Chinese Foreign Minister Wang Yi cancelled a planned visit to Mogadishu after major roads were sealed and security tightened across the capital, disrupting residents and leaving officials without a public explanation.

Chinese Foreign Minister Wang Yi cancelled a planned visit to Mogadishu on Thursday, Somali officials said, after authorities imposed unusually heavy security measures across the capital in anticipation of the high-level trip.

Major roads were closed from early morning, access routes to Aden Adde International Airport were sealed, and police and soldiers were deployed at key junctions, severely disrupting movement. Residents reported being unable to reach workplaces, schools and hospitals, while some businesses remained shut for most of the day.

Restrictions remained in place for several hours after the cancellation was confirmed, with no immediate public guidance on when normal traffic would resume.

A source at Somalia’s Ministry of Foreign Affairs confirmed that Wang would not arrive as scheduled but said no reason had been communicated and no new date set. Somalia’s government has not issued a formal statement, and China’s foreign ministry has so far made no public comment.

Wang’s Mogadishu visit was part of his January 7–12 African tour, which includes Ethiopia, Tanzania and Lesotho. The Somalia stop was expected to involve talks on bilateral relations, regional security and economic cooperation, and would have been one of the rarest high-level Chinese diplomatic visits to the country.

There is no recent publicly recorded visit by a sitting Chinese foreign minister to Mogadishu, reflecting long-standing security challenges that have limited senior-level engagements.

Earlier this week in Ethiopia, Wang met Prime Minister Abiy Ahmed, where the two sides said they would deepen cooperation in infrastructure, logistics, digital economy and green industries as part of what they described as an “all-weather strategic partnership.”

China has long been a key diplomatic and economic partner of Somalia, supporting reconstruction projects, humanitarian assistance and Somalia’s sovereignty and territorial integrity.
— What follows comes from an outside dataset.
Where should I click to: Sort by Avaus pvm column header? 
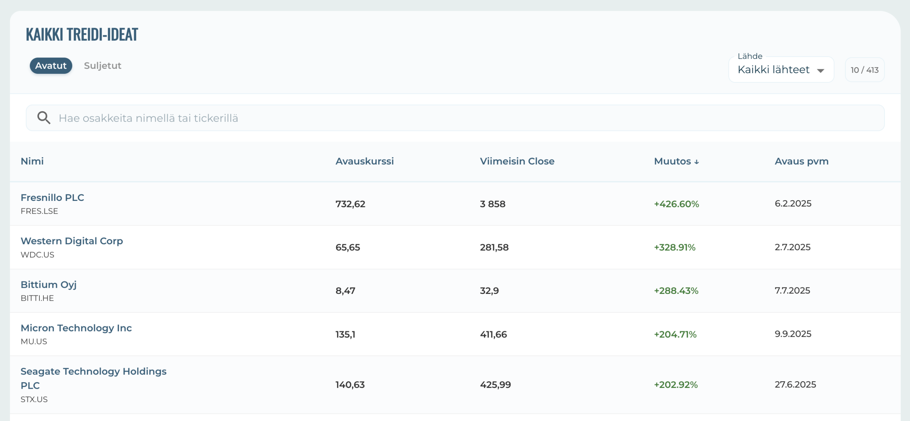pyautogui.click(x=801, y=161)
Beijing has consistently opposed moves seen as undermining Somalia’s unity, a sensitive issue amid recent regional tensions in the Horn of Africa.

Mogadishu remains under persistent threat from the al-Shabaab militant group, and heavy security is standard for senior foreign delegations. However, residents and analysts noted that Thursday’s lockdown appeared broader than usual, affecting large sections of the city.

Security officials did not say whether the measures were routine protocol or linked to specific threats.